— begin —

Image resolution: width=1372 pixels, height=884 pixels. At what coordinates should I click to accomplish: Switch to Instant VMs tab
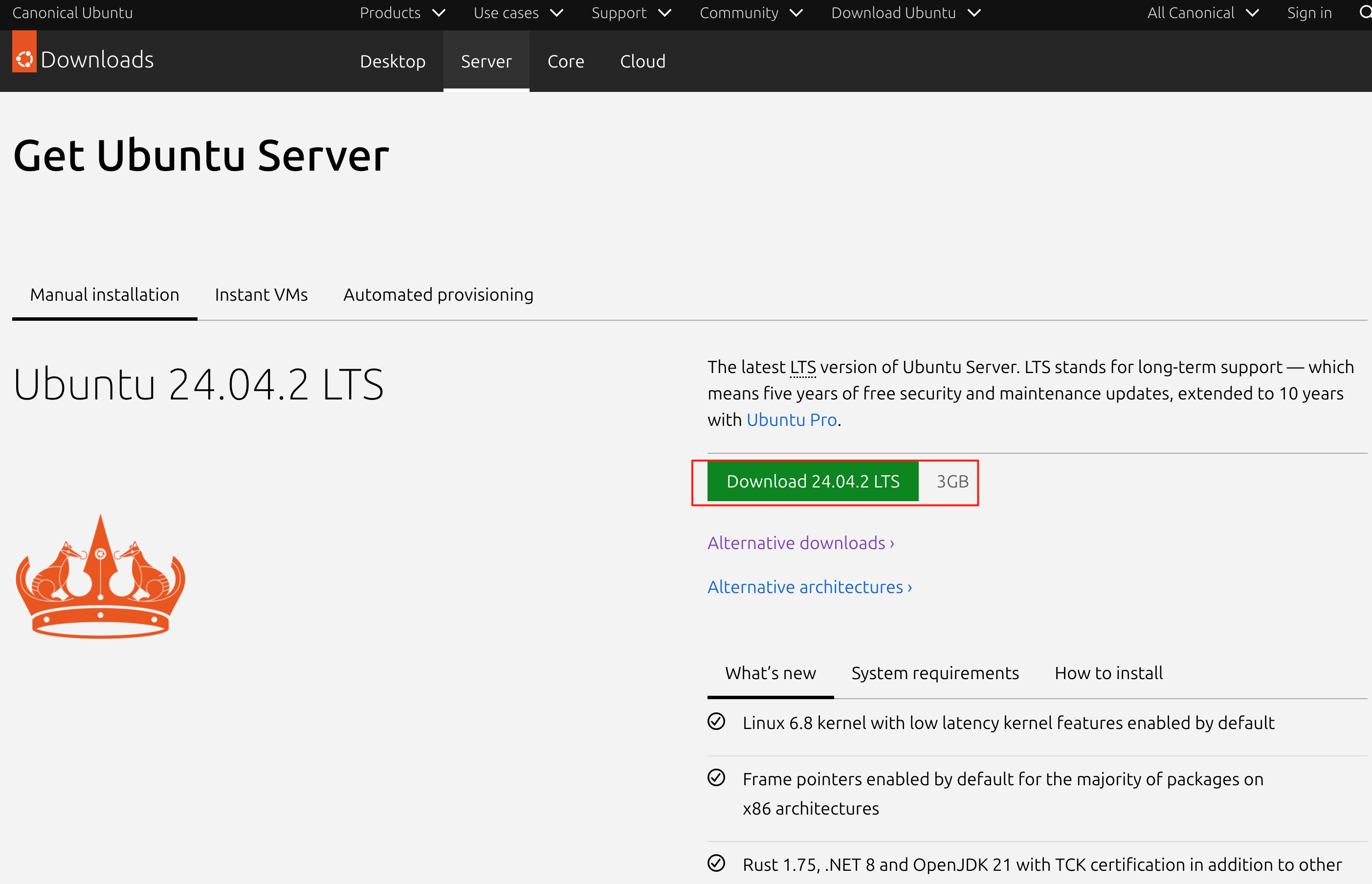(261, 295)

— end —
— begin —

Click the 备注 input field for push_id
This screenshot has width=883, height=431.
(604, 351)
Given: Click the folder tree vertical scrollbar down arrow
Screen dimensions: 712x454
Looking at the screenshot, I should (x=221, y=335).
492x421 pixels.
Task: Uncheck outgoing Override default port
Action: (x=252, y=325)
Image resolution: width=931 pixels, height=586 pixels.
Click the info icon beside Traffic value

— end —

** Task **
Repeat the material from the line containing "Given: Click the" through the line containing "Click the info icon beside Traffic value", swapping "scrollbar" for "scroll bar" and changing nothing else. Give only those lines.

** Answer to the exercise **
Given: Click the folder tree vertical scroll bar down arrow
Screen dimensions: 712x454
Looking at the screenshot, I should (x=221, y=335).
492x421 pixels.
Task: Uncheck outgoing Override default port
Action: (x=252, y=325)
Image resolution: width=931 pixels, height=586 pixels.
Click the info icon beside Traffic value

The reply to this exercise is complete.